HOW TO COMPLETE THIS TASK:
Search the listing below for the word "computer", and copy every line in which it turns up.

SUPPLIED DATA:

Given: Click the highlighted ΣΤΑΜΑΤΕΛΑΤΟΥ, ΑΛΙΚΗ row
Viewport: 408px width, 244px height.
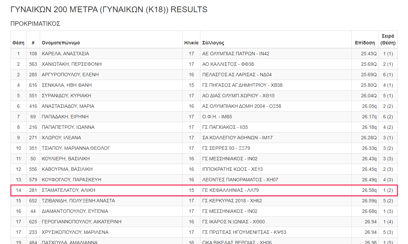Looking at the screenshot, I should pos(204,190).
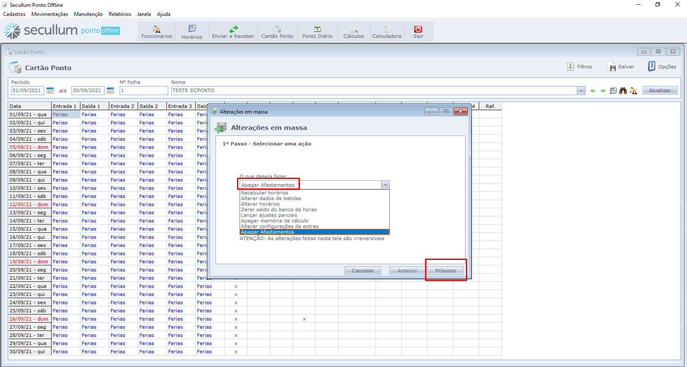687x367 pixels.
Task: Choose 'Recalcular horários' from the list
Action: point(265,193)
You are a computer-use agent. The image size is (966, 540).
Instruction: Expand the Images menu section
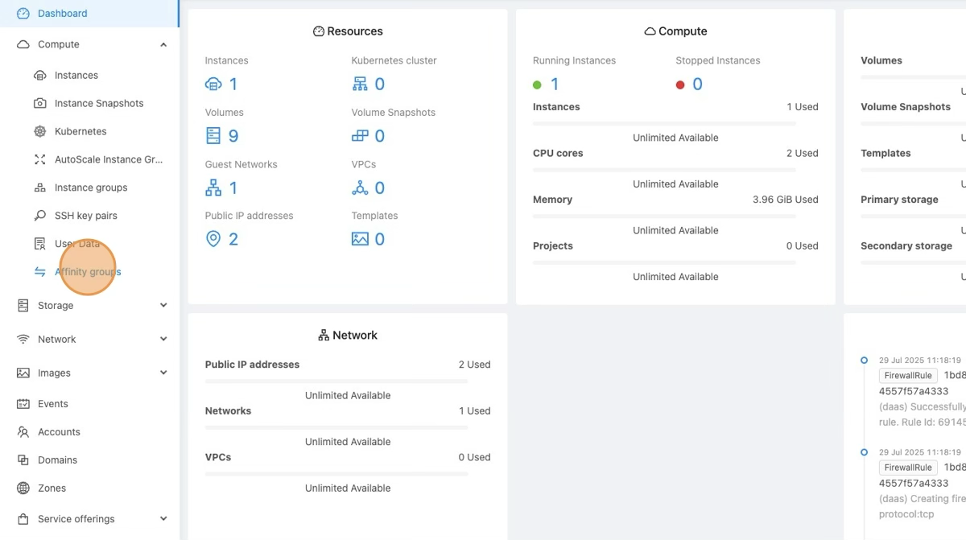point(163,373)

==

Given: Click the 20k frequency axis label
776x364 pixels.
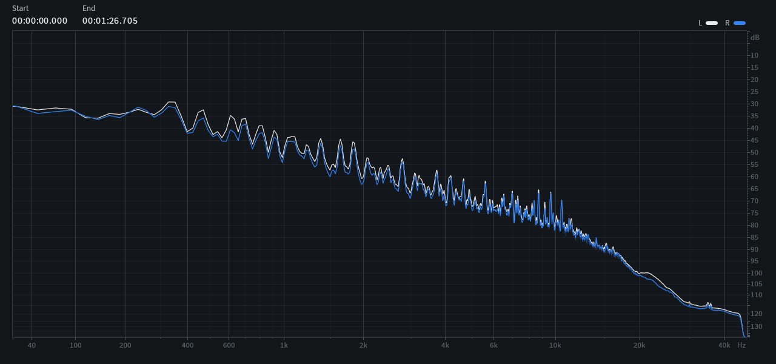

* * *

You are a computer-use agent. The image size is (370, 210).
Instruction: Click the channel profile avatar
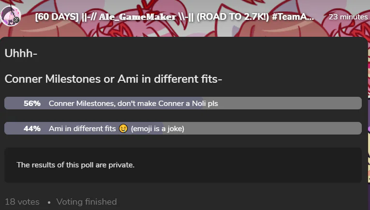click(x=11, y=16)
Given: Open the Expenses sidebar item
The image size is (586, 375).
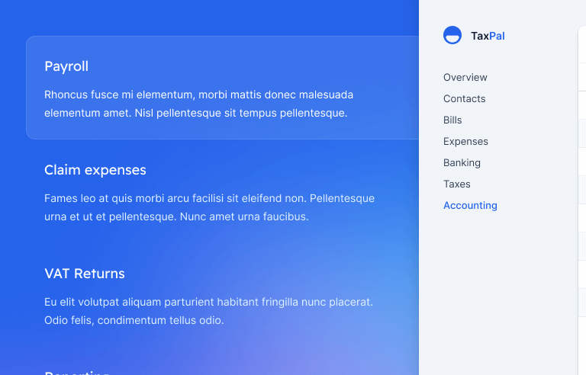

OUTPUT:
You are a computer-use agent. The image size is (966, 540).
You are a computer-use agent. The image size is (370, 210).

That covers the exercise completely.